• _STATED EXERCISE_
Set out the rows below as a numbered list, leaving out any blank lines.

-- Start of MATERIAL --

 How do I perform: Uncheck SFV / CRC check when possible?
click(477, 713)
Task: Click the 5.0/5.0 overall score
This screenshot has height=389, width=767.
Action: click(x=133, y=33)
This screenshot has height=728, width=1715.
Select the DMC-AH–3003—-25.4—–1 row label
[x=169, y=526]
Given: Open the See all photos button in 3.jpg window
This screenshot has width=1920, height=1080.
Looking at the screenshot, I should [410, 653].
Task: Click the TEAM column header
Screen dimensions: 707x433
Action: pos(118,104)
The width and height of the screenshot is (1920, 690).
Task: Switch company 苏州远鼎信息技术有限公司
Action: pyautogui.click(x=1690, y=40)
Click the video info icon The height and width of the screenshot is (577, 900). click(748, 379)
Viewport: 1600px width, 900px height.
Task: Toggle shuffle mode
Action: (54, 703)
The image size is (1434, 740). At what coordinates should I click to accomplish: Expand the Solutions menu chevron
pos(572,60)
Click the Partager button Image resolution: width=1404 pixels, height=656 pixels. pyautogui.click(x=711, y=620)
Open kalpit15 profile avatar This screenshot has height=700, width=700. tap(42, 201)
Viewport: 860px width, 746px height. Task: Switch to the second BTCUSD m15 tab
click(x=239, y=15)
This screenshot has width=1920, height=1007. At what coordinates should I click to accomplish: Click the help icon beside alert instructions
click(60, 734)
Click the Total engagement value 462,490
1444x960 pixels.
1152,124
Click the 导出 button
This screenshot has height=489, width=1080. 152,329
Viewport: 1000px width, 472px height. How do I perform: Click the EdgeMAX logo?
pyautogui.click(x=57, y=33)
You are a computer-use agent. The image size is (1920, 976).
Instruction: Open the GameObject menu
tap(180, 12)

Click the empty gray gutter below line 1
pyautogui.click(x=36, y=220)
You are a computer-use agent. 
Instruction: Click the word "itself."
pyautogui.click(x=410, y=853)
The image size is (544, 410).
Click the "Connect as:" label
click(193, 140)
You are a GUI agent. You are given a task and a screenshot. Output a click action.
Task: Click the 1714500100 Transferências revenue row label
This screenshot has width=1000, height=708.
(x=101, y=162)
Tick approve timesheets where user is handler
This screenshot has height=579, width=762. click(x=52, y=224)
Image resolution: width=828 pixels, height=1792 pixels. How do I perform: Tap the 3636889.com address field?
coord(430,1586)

-- End of MATERIAL --

• _FULL OUTPUT_
1.  How do I perform: Uncheck SFV / CRC check when possible?
2. click(477, 713)
3. Task: Click the 5.0/5.0 overall score
4. This screenshot has height=389, width=767.
5. Action: click(x=133, y=33)
6. This screenshot has height=728, width=1715.
7. Select the DMC-AH–3003—-25.4—–1 row label
8. [x=169, y=526]
9. Given: Open the See all photos button in 3.jpg window
10. This screenshot has width=1920, height=1080.
11. Looking at the screenshot, I should [410, 653].
12. Task: Click the TEAM column header
13. Screen dimensions: 707x433
14. Action: pos(118,104)
15. The width and height of the screenshot is (1920, 690).
16. Task: Switch company 苏州远鼎信息技术有限公司
17. Action: pyautogui.click(x=1690, y=40)
18. Click the video info icon The height and width of the screenshot is (577, 900). click(748, 379)
19. Viewport: 1600px width, 900px height.
20. Task: Toggle shuffle mode
21. Action: (54, 703)
22. The image size is (1434, 740). At what coordinates should I click to accomplish: Expand the Solutions menu chevron
23. pos(572,60)
24. Click the Partager button Image resolution: width=1404 pixels, height=656 pixels. pyautogui.click(x=711, y=620)
25. Open kalpit15 profile avatar This screenshot has height=700, width=700. tap(42, 201)
26. Viewport: 860px width, 746px height. Task: Switch to the second BTCUSD m15 tab
27. click(x=239, y=15)
28. This screenshot has width=1920, height=1007. At what coordinates should I click to accomplish: Click the help icon beside alert instructions
29. click(60, 734)
30. Click the Total engagement value 462,490
31. 1444x960 pixels.
32. 1152,124
33. Click the 导出 button
34. This screenshot has height=489, width=1080. 152,329
35. Viewport: 1000px width, 472px height. How do I perform: Click the EdgeMAX logo?
36. pyautogui.click(x=57, y=33)
37. You are a computer-use agent. The image size is (1920, 976).
38. Instruction: Open the GameObject menu
39. tap(180, 12)
40. Click the empty gray gutter below line 1
41. pyautogui.click(x=36, y=220)
42. You are a computer-use agent. 
43. Instruction: Click the word "itself."
44. pyautogui.click(x=410, y=853)
45. The image size is (544, 410).
46. Click the "Connect as:" label
47. click(193, 140)
48. You are a GUI agent. You are given a task and a screenshot. Output a click action.
49. Task: Click the 1714500100 Transferências revenue row label
50. This screenshot has width=1000, height=708.
51. (x=101, y=162)
52. Tick approve timesheets where user is handler
53. This screenshot has height=579, width=762. click(x=52, y=224)
54. Image resolution: width=828 pixels, height=1792 pixels. How do I perform: Tap the 3636889.com address field?
55. coord(430,1586)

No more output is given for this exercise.